Fullmetal Alchemist Brotherhood surely is ironic.
oh the beautiful irony.
In fact this show should be called FullIrony Alchemist.
ok look i love this post but i have 2 big problems with it. one is that mustang isn’t a womanizer – he has the persona of a womanizer, in order to get ahead at his job but keep a low profile while he does it, but other people have written meta about that and done a better job than me so i’m not gonna get into that. what i DO wanna get into is greed’s death, because a lot of people seem to misread his death (just like this.)
yes, his death was partially because he was absorbed for his philosopher’s stone. but i think people miss out on the rest of it: he sacrificed himself. his last action wasn’t greed, it was selflessness.
at the very end, ling was the one holding him in. greed wasn’t fighting back; he was willing to be absorbed, because he had a plan to weaken father. he knew this plan would likely kill him. ling didn’t know about the plan, so ling was trying to hold onto him, and greed lied to him in order to get him to let go. then he shouted out “now, lan fan!” and lan fan chopped father’s arm off, separating greed and ling forever. this implies that they planned this before hand, maybe as a last resort, but it was planned. greed was going to sacrifice himself so that ling (and his other new friends) would be safe.
i think there is certainly irony in greed’s death, but it comes from the fact that he willingly allowed it. his act of selflessness was what led to his death, not the greed of another person.
the element of irony in Lust’s death is complicated by a few factors, i think, including firstly that she died first before the pattern was set up, but more importantly that her relationship to her name-sin was different from those of the other homunculi.

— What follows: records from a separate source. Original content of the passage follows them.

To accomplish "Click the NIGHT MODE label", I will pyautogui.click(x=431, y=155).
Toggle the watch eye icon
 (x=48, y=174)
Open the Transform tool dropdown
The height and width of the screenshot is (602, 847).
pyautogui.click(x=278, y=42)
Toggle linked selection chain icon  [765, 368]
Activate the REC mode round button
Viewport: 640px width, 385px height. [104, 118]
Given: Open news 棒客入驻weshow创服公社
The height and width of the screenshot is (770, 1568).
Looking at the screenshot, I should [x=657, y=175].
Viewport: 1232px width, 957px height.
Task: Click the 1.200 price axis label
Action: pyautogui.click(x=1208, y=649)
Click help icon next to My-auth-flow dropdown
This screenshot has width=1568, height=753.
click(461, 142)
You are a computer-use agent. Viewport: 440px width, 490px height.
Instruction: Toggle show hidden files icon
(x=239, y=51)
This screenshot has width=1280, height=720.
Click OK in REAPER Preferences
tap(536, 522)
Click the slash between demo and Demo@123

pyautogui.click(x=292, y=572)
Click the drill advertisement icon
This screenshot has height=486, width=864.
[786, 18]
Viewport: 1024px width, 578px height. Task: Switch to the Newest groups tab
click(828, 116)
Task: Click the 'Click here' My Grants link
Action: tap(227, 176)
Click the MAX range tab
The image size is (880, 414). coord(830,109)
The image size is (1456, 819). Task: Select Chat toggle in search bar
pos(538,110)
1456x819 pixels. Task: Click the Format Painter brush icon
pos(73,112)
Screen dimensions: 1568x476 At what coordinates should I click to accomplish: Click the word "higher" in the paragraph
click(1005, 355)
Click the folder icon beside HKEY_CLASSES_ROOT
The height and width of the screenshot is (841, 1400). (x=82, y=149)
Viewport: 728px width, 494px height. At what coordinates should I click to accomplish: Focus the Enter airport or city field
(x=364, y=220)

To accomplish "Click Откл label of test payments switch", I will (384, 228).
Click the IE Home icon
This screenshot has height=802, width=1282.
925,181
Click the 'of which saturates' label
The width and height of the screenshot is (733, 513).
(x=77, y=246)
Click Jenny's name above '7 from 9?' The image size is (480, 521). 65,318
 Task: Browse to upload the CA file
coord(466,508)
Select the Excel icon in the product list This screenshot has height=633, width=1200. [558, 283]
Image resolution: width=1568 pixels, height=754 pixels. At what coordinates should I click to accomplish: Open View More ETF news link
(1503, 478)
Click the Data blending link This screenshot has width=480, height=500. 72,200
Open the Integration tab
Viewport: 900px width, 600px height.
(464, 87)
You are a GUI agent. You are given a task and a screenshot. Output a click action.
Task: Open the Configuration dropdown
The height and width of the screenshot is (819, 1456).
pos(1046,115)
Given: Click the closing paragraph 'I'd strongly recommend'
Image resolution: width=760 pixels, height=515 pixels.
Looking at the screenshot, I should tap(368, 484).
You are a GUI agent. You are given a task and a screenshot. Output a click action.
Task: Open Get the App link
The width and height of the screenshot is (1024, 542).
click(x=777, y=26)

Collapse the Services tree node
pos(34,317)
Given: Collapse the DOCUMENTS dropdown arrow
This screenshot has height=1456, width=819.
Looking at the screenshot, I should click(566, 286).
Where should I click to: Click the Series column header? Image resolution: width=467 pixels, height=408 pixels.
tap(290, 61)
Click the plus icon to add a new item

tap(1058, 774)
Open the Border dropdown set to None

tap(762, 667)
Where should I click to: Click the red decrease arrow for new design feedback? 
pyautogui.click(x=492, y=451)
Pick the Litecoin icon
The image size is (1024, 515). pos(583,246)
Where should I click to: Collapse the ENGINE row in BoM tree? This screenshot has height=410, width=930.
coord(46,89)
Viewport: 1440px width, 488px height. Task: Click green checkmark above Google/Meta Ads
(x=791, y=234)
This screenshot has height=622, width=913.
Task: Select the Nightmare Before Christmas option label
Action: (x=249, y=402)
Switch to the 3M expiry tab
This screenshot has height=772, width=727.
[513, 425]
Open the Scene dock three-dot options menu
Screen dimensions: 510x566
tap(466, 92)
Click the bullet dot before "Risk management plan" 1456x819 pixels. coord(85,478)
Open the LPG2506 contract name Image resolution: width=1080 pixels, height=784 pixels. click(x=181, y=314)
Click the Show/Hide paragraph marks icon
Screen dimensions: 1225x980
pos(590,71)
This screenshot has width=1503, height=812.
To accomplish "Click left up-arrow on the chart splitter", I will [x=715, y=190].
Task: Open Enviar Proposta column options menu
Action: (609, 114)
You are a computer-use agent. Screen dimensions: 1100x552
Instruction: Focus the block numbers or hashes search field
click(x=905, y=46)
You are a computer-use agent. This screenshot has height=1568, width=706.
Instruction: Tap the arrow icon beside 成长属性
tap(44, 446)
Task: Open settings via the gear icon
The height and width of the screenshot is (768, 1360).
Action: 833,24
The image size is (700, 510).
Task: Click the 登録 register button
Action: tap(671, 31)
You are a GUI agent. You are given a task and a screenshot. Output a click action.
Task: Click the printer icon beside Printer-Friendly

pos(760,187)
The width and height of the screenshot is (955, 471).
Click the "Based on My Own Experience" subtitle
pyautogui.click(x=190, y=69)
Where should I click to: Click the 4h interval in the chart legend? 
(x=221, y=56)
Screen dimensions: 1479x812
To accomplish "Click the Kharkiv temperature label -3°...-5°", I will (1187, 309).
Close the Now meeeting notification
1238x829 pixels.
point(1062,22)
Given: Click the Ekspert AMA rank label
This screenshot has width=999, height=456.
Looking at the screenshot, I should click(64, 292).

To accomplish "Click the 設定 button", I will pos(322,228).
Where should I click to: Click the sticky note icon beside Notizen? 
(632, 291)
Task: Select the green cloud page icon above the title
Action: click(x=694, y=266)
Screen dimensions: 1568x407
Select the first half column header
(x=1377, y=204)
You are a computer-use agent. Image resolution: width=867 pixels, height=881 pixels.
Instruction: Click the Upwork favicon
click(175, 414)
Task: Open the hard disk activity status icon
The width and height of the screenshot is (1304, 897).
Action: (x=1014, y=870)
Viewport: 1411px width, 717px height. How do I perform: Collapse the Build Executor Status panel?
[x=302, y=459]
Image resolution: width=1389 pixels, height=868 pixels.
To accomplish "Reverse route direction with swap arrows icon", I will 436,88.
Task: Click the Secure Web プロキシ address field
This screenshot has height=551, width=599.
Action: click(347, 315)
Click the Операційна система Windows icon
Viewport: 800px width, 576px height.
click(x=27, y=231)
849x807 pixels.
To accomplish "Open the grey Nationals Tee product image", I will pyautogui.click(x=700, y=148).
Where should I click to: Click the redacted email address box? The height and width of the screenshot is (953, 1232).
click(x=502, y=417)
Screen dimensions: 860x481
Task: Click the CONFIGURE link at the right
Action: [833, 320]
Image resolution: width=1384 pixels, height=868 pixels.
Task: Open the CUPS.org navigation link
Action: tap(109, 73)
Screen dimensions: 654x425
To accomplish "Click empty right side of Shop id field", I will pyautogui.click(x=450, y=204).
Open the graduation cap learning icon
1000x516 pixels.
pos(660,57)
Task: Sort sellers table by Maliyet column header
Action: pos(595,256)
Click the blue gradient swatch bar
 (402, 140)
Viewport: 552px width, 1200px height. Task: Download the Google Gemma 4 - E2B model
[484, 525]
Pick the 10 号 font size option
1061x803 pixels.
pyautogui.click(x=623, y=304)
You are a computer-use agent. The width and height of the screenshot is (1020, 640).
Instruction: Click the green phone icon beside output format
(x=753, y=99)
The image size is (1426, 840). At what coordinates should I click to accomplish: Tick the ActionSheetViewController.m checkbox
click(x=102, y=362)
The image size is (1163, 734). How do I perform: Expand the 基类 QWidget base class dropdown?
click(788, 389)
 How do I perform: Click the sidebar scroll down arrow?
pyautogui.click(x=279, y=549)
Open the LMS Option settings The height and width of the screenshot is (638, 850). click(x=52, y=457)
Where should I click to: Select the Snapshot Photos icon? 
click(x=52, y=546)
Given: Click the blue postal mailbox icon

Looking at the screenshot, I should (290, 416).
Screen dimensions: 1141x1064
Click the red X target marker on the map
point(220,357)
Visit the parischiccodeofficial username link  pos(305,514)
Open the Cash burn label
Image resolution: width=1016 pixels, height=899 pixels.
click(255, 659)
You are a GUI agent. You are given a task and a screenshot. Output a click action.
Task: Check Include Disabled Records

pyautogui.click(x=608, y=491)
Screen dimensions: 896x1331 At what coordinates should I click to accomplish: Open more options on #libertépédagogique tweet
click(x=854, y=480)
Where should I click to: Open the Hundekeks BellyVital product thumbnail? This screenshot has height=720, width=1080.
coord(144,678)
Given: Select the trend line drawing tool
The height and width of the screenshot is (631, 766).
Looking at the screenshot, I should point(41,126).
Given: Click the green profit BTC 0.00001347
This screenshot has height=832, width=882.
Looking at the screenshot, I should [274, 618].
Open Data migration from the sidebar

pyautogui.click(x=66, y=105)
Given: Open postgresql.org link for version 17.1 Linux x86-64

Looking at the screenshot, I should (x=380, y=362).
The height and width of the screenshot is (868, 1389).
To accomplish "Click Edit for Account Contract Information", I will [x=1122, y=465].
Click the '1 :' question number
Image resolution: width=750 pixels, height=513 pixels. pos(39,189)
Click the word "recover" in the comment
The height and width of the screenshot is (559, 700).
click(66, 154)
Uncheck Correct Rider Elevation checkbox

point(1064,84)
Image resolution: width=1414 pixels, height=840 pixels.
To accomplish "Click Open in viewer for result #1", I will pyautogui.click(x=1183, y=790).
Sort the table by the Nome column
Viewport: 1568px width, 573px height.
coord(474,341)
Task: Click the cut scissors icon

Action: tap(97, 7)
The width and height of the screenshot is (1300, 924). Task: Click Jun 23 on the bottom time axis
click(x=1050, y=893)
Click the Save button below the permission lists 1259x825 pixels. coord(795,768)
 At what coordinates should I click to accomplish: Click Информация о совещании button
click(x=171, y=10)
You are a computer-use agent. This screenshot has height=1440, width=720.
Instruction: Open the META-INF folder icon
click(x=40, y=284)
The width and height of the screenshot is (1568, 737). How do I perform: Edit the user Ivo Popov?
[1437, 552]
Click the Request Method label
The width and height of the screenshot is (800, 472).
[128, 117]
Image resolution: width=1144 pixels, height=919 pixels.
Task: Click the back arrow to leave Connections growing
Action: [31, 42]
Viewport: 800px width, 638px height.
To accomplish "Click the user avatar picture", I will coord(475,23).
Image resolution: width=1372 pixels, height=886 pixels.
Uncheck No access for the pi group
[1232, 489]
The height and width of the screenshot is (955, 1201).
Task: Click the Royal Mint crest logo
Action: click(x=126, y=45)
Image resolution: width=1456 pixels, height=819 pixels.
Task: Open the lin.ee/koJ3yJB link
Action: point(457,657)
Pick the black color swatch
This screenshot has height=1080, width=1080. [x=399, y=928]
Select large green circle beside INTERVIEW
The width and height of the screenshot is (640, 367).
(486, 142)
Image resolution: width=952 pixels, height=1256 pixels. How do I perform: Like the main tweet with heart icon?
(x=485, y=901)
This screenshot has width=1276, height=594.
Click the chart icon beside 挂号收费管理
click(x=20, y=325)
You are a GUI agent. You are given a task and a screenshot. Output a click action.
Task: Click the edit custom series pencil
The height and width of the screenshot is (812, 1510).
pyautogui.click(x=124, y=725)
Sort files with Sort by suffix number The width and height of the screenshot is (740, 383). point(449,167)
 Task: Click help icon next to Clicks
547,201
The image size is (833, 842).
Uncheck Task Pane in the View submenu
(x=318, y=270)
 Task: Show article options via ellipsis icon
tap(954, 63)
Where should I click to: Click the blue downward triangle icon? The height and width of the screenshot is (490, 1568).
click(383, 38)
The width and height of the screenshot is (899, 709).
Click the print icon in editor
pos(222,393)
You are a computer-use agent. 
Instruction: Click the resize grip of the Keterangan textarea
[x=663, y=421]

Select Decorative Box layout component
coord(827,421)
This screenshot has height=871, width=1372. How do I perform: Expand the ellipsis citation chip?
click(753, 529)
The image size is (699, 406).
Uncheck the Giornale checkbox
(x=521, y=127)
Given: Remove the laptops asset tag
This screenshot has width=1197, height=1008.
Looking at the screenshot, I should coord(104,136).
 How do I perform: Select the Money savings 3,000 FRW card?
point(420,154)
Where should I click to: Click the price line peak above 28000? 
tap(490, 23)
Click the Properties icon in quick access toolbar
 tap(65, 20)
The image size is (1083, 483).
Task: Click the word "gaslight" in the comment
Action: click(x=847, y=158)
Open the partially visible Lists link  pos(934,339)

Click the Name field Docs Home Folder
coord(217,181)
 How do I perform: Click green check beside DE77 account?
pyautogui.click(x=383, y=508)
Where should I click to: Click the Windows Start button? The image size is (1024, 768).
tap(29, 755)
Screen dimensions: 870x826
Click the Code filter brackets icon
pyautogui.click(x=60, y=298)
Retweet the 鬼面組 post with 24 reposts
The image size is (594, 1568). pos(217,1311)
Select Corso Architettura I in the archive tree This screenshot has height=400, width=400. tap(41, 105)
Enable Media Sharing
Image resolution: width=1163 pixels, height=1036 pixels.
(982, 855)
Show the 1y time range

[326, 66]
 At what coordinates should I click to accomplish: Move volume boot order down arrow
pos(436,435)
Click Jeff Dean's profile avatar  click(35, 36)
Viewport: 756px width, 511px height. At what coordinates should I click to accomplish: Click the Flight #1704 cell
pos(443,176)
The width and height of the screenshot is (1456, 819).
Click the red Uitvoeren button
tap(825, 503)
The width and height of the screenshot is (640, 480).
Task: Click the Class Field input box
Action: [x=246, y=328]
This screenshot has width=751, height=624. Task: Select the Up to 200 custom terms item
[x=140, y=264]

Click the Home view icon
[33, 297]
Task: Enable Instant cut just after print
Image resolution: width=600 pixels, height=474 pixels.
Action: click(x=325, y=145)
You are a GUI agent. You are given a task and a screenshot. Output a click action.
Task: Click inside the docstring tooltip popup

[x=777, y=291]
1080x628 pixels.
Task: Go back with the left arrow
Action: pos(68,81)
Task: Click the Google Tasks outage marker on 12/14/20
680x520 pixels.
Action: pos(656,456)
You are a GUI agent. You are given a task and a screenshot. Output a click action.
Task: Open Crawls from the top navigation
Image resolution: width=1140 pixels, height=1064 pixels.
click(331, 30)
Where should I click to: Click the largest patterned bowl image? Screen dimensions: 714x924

unlike her brothers, there’s no evidence she’s herself particularly susceptible to the impulse she’s named for. which can in Doylistic terms be largely attributed to Arakawa following an existing sexist set of types for depicting the Seven Deadly Sins, but in-setting we can take as indicating that acquiring a human body did not make Flask Homunculus particularly horny, or at least not particularly inclined to aim that at anyone. (ace villain mood possibly lmao.)
instead the self-element he expelled for the concept of Lust seems to revolve mainly around the capacity to be sexually wanted and objectified by others.
when Lust dies, it’s directly because of the casual murder attempt she made on someone she’d weaponized her desirability against, in the attempt to manipulate his feelings for information. it’s because she stabbed her disposable fake boyfriend.
she doesn’t die because of what she is, or because she went up against Roy Mustang, or because she underestimated humans, or because of her father’s plans, or anything like that.
Lust dies because she does not respect the way people care about each other, doesn’t understand it, regards human relationships in zero-sum terms and affection as something to exploit.
Lust dies because while she didn’t love Havoc, not in the most infinitesimal degree, somebody did.